The Contractor was required to carry out testing on two items out of 130. The particular items were to be specified by the Project Manager’s engineer. This information was not supplied by the required date as shown on prgramme. The Contractor requested through an EW and email correspondence which items would require testing - the fact that if this information wasn’t supplied by the programme date this would have a cost and time implication. The required info was not provided in terms of the programme and a 60.1(3) was submitted. This nCE was rejected on the grounds that the contract data stated the PM had 3 working weeks to respond to such a query and did not assess in terms of programme requirements regarding this information. I deem this to still be a valid CE under 60.1(3) due to the programme impact irrespective of the response time in the Contract data as it still has a time and cost impact. The relevant drawing merely states “All locations to be specified by the engineer”

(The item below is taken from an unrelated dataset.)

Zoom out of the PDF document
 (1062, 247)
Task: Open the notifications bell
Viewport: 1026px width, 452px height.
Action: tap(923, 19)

I am not sure if I understand the in and outs of the question, but it seems to be that the PM is not accepting your notification of a compensation event on the basis that it does not fulfil the criteria in clause 60.1 (6) i.e. he/ she has 3 weeks to respond as per the Contract Data. From what you say, I am not sure if that quite matches the circumstances described in any case.
However, you are saying that you notified as a compensation event under clause 60.1 (3) as the PM accepted the programme with this date on it.
As a Contractor, you only have to find one heading listed as a compensation event for it to be a compensation event. So, assuming the “Project Manager’s engineer” can be considered part of the Employer, then the PM is wrong to not accept your notification.
Even if the engineer cannot be considered part of the Employer, but an ‘Other’, then it could be a compensation event under 60.1 (5).
For it not to be a compensation event at all, the “Project Manager’s engineer” / “engineer” would have to be either the PM, the Supervisor or a delegated sufficient powers to be considered such and what is ‘sufficient’ is another argument.
Just to add to Jon’s answer with some other points that may or may not be relevant to you:
• Period for reply is identified in Contract Data part 1 as the timescale to respond to any communication that does not already have a timescale attached to it. This does not supersede any timescale for a specific communication identified in the contract or in Works Information.
• Just because you show something you need from the Employer and they accept that programme, if the contractual timescale for that item has been reduced on the programme then the acceptance of the programme equally does not supersede the timescale and it would not instantly be a compensation event.
Taking these into account, now you can follow Jon’s points about assessing if this is a compensation event.